Dans l’Oise, le dialogue s’instaure dans les champs entre agriculteurs, associations environnementales et élus.

Cinq personnes qui discutent au milieu d’un champ de betterave, en bordure d’une bourgade de l’Oise, un matin de juin. Rien d’exceptionnel si ce n’est qu’il s’agit d’un agriculteur, de représentants d’association de protection de l’environnement et d’élus municipaux qui échangent. Et en soi, c’est un événement. Les uns cherchent des réponses à leurs questions et l’agriculteur, Alexandre Portier, entend tout leur expliquer de son métier. La raison de ce rendez-vous au champ ? Les ZNT. À l’automne, elles amputeront la SAU de l’agriculteur de 2 hectares : le parcellaire d’Alexandre Portier est bordé de lotissements.

« Et là, vous gagnez votre vie ? »

« J’utilise des produits phyto quand je ne peux pas faire autrement. Je les applique quand il n’y a pas de vent, souvent la nuit. Quand on m’interpelle, je m’arrête et on discute », raconte avec naturel l’agriculteur. Pour autant, il ne croit pas à l’intérêt des ZNT, bien au contraire : « la situation va empirer. Les gens qui ont peur vont se sentir justifiés dans leurs peurs ». Pourtant, avec patience, il répond à toutes les questions. Avec pédagogie, il détaille son métier. « Mes betteraves ont la jaunisse et la perte de rendement va être au moins de 30 % », explique-t-il, sans lamento. « Et là, vous gagnez votre vie ? » « Non ». Silence.

La première adjointe de la commune de Le Mesnil-en-Thelle écoute. « Les élus ont un rôle de lien entre la population et les professionnels.
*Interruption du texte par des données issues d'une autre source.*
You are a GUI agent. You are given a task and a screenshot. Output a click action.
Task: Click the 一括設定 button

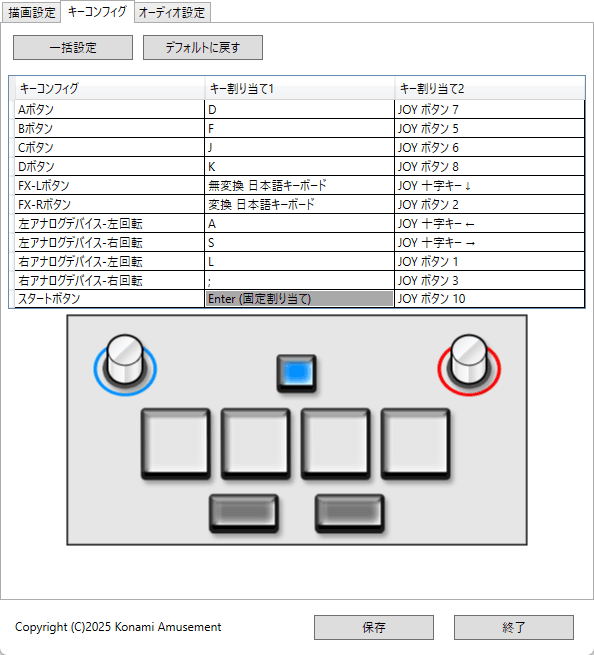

Le maire est le pivot d’une concertation », justifie Marie-Thérèse Lecervoisier. Le Mesnil-en-Thelle compte 2 500 habitants pour un agriculteur. Située à 30 kilomètres au nord de Paris, la commune est attractive : à la campagne mais proche des bassins d’emploi.

« Ne vous mettez pas la tête dans le sac »

Les responsables de l’association Roso, qui regroupe les associations de sauvegarde de l’environnement de l’Oise, multiplient les questions. Sans complaisance, mais avec respect. « Nous sommes là pour comprendre l’intérêt des ZNT et se donner les clés pour se comprendre, mais je dis aux agriculteurs : ne vous mettez pas la tête dans le sac. Ne faites pas l’autruche face aux exigences qui vous sont posées », précise Didier Malé, président de l’association Roso, Le militant se définit lui-même comme « un écolo convaincu qui apprend à écouter car ce n’est pas en tirant sur les gens qu’on avance ». À voir comment la discussion s’enrichit, on se dit que le dialogue entre les différentes composantes de la société est encore possible. À condition d’avoir la patience de faire un pas vers l’autre.